◆ WORK TO DO: Present all of the lines below as a numbered list without any blank lines, and leave the pictures out.

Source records
>> Begin
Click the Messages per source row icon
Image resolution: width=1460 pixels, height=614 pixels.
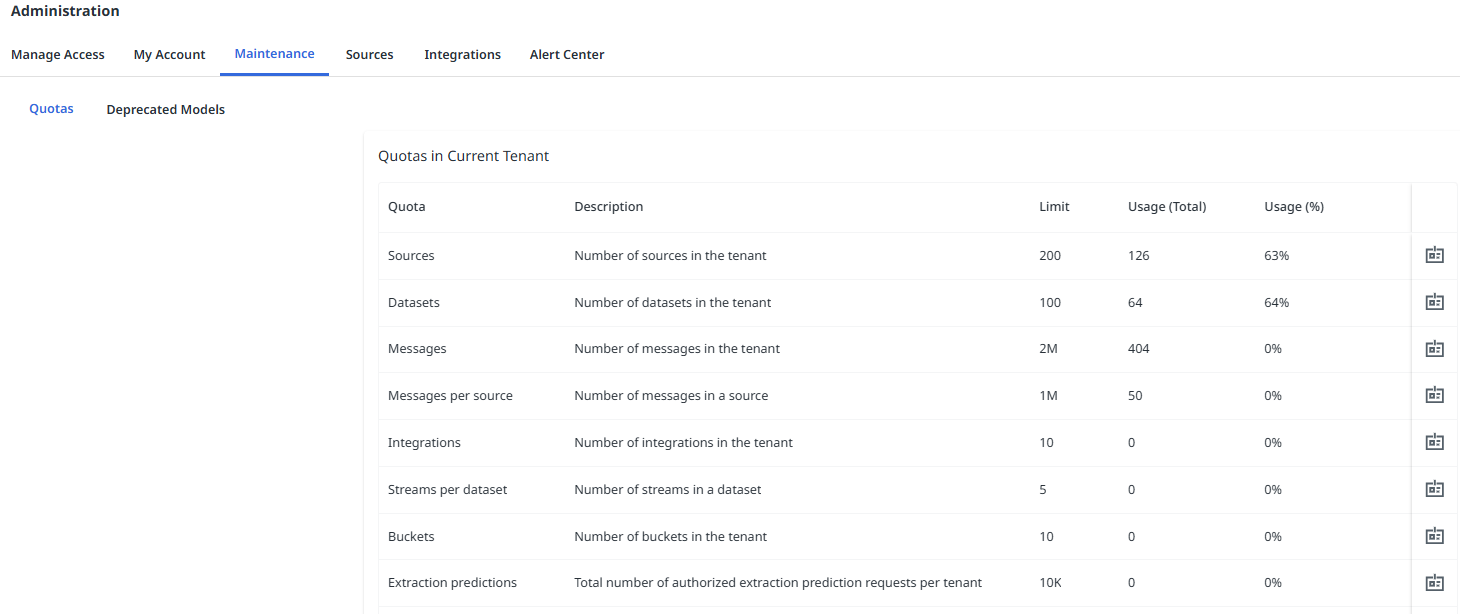pyautogui.click(x=1434, y=395)
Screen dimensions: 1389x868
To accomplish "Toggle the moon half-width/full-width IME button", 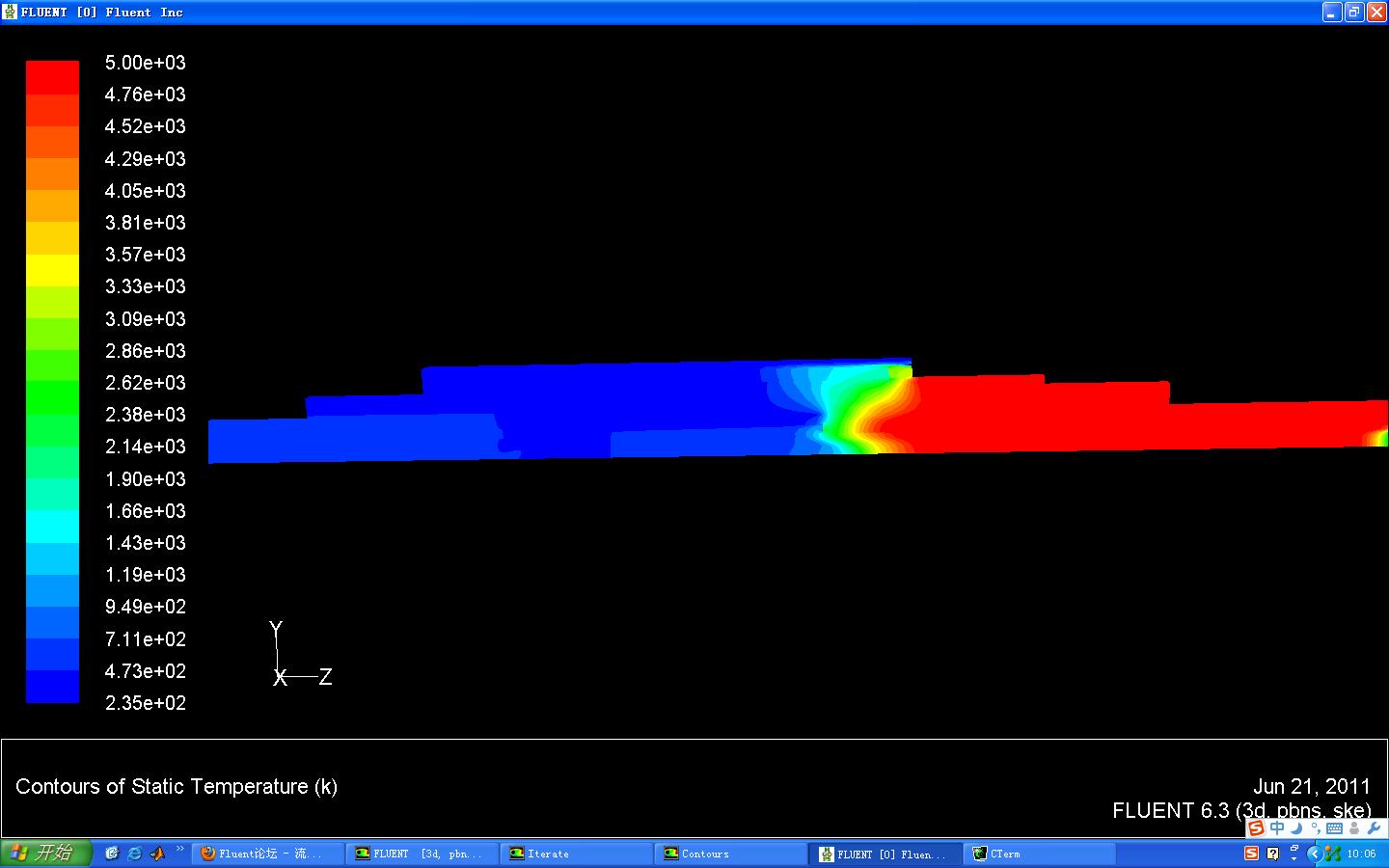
>> End
◆ THE SOLUTION:
1. Click the Messages per source row icon
2. Image resolution: width=1460 pixels, height=614 pixels.
3. pyautogui.click(x=1434, y=395)
4. Screen dimensions: 1389x868
5. To accomplish "Toggle the moon half-width/full-width IME button", 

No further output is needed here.